◆ **INSTRUÇÃO DADA A**:
Liste todas as qualidades que, segundo o texto sobre a brutalidade policial, certos acontecimentos exigem ao máximo por parte dos responsáveis políticos.
◆ **INSTRUÇÃO DADA B**:
Reproduza o trecho do texto sobre a brutalidade policial que começa em "E isso é muito" e termina em "a seu favor.".

Uma das formas de se perceber a gravidade do que aconteceu é pensar no que a imprensa ocidental diria se o episódio fosse na China, com um polícia chinês, com jornalistas chineses e com o presidente chinês. Não seria bonito. A ideia de que a brutalidade policial é menos grave por se passar nos Estados Unidos parece-me demasiada ingênua – na verdade, o que se passou é mais grave justamente porque põe em causa um dos pilares da política externa norte-americana, o valor universal dos direitos humanos.

Em julho de 2014, Eric Garner foi estrangulado pela polícia de Nova York, enquanto estava deitado na estrada e repetia as mesmas palavras que ouvimos agora – não consigo respirar. Seis anos depois, o mesmo negro, os mesmos polícias brancos, o mesmo joelho no pescoço, as mesmas palavras. Há mais de 50 anos, a mesma fotografia em Birmingham, os mesmos polícias brancos, o mesmo joelho no pescoço. Dessa vez a vítima era uma mulher negra. É muito difícil levar a sério a teoria geral do caso isolado ou das maçãs podres. Os EUA têm um problema sério de racismo institucional e sistêmico. 

 

 E isso é muito sério para uma nação que deseja construir e liderar uma ordem mundial baseada na promoção dos direitos humanos. E, depois, as palavras do presidente. Isso talvez seja o pior. Acontecimentos que exigem o máximo de delicadeza, sabedoria e reflexão por parte dos responsáveis políticos são imediatamente transformados em instrumento eleitoral. O presidente não vê qualquer adversidade no que aconteceu. Ao contrário, vê no episódio uma oportunidade. Não pensa em resolver o problema, mas em alargá-lo, para virá-lo a seu favor.

◆ **MATERIAL FORNECIDO**:
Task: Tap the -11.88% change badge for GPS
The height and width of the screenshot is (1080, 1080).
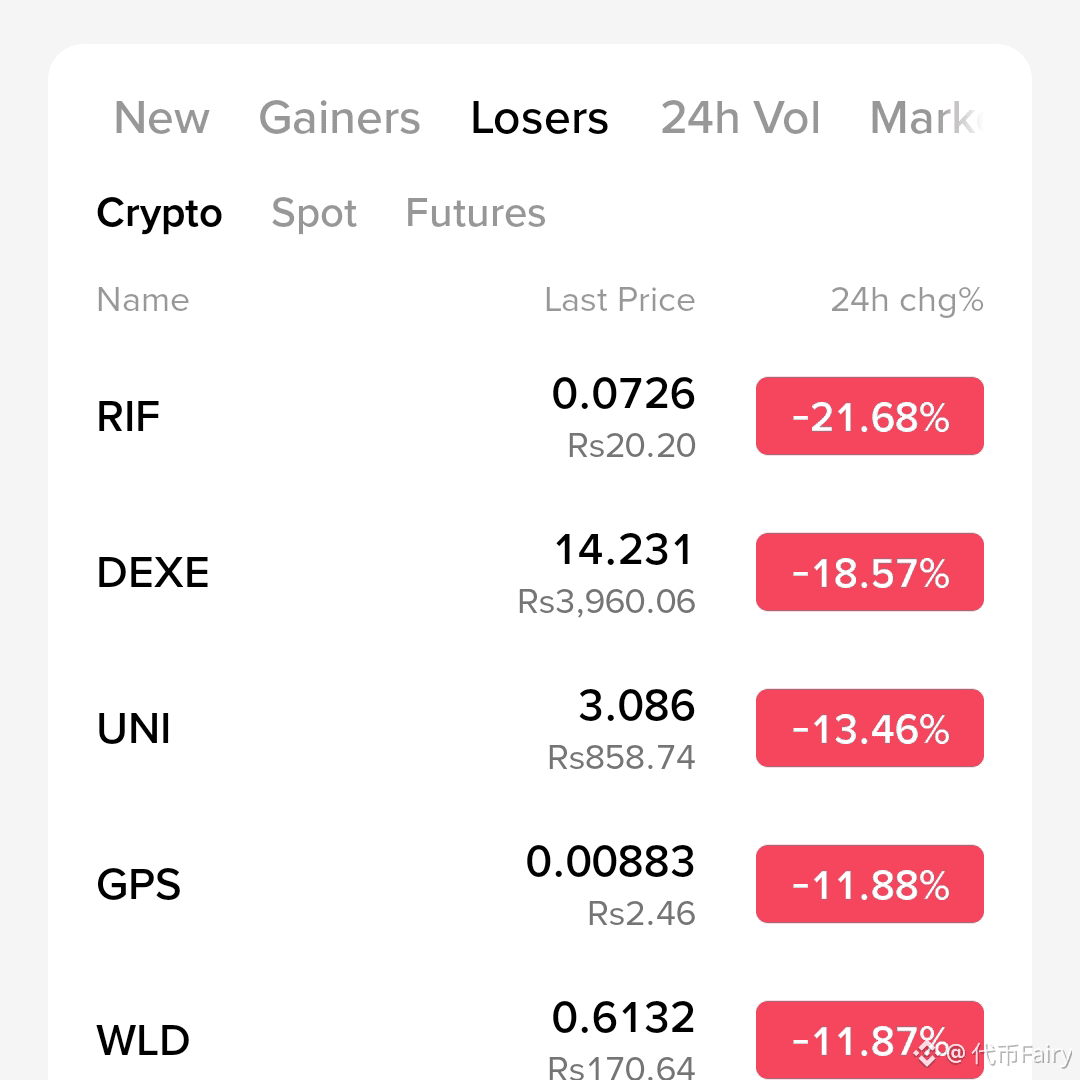Action: 870,884
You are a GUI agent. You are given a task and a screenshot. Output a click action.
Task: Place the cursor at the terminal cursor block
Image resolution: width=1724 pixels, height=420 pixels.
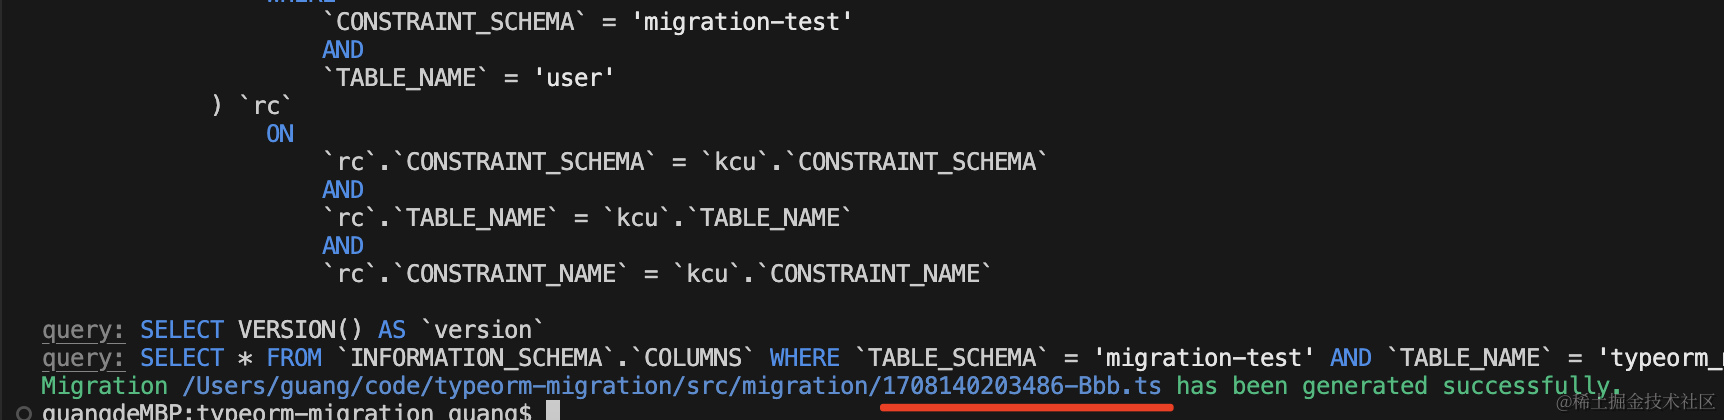[553, 411]
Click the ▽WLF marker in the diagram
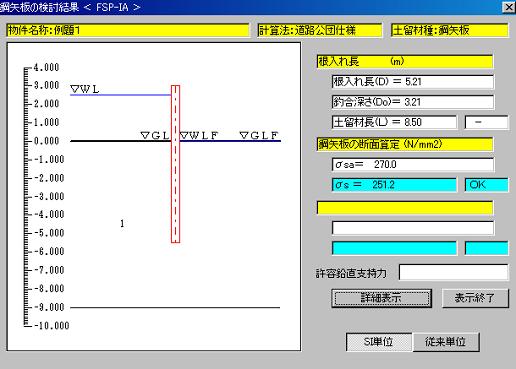 [199, 135]
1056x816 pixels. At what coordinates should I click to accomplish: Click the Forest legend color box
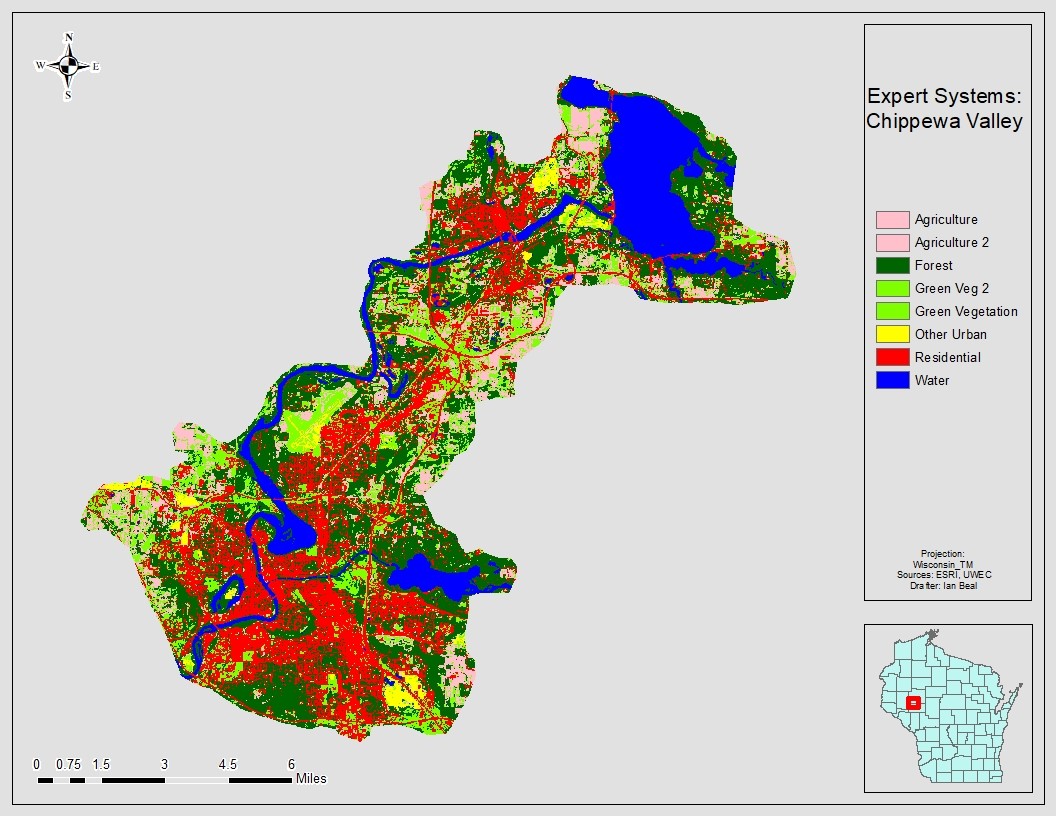click(x=890, y=265)
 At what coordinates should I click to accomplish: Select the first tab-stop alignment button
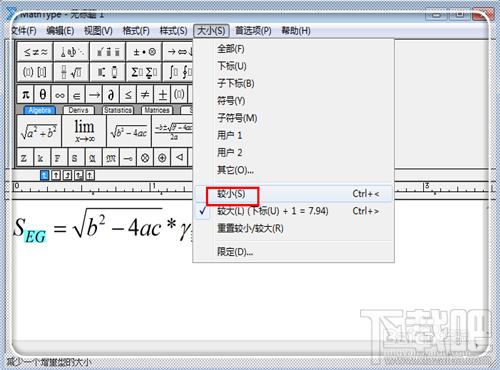point(44,175)

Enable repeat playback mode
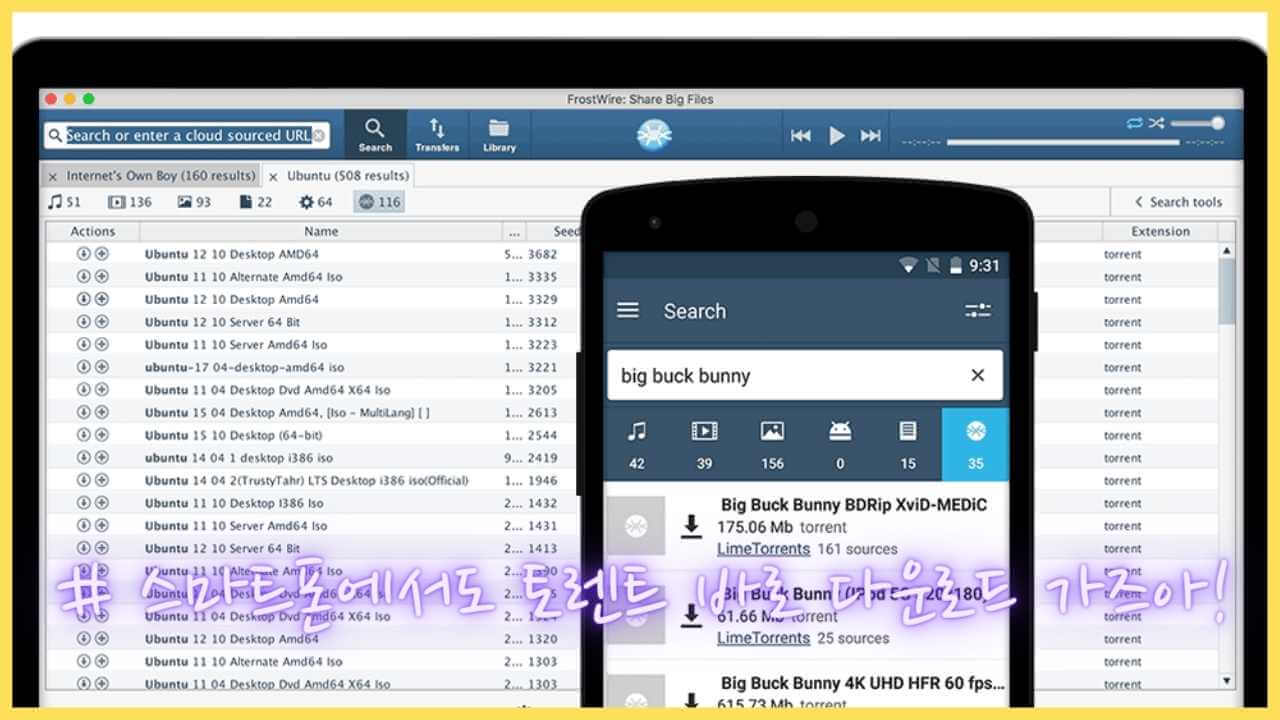coord(1134,123)
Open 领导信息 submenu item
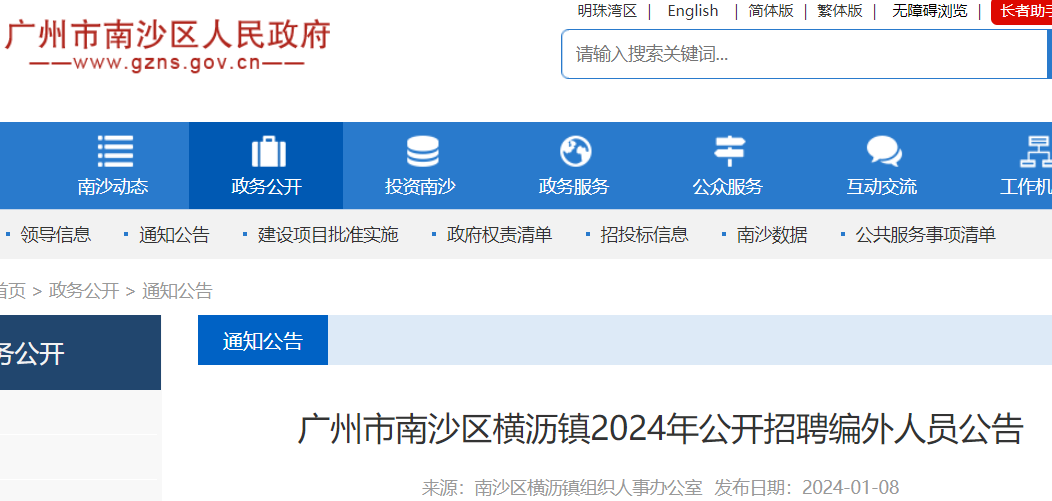The height and width of the screenshot is (501, 1052). (x=55, y=235)
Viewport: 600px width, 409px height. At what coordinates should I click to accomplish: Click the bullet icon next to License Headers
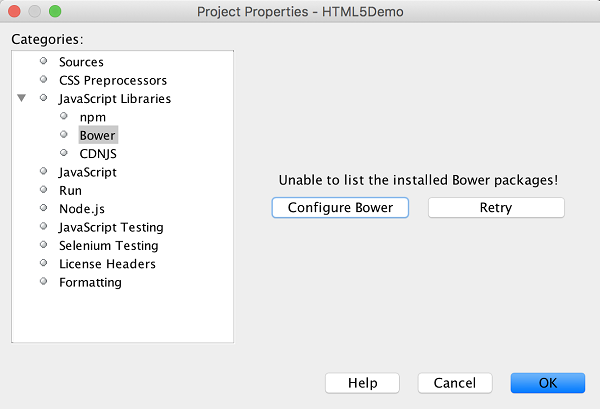[44, 263]
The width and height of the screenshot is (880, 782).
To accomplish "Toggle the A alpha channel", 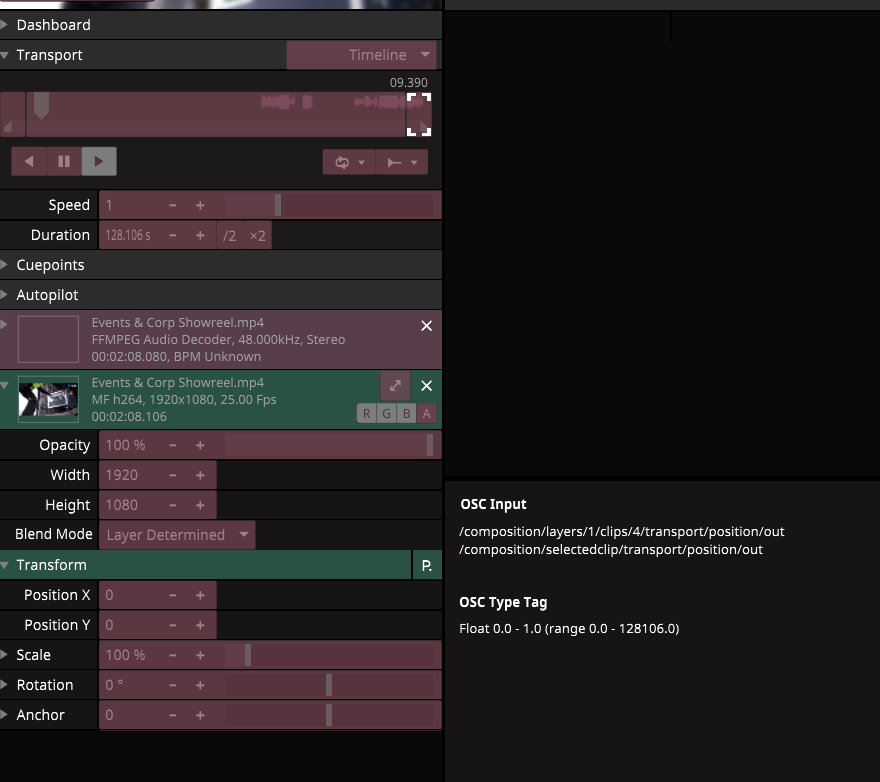I will click(x=427, y=414).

◆ **RESPOSTA CORRETA A**:
delicadeza, sabedoria, reflexão

◆ **RESPOSTA CORRETA B**:
E isso é muito sério para uma nação que deseja construir e liderar uma ordem mundial baseada na promoção dos direitos humanos. E, depois, as palavras do presidente. Isso talvez seja o pior. Acontecimentos que exigem o máximo de delicadeza, sabedoria e reflexão por parte dos responsáveis políticos são imediatamente transformados em instrumento eleitoral. O presidente não vê qualquer adversidade no que aconteceu. Ao contrário, vê no episódio uma oportunidade. Não pensa em resolver o problema, mas em alargá-lo, para virá-lo a seu favor.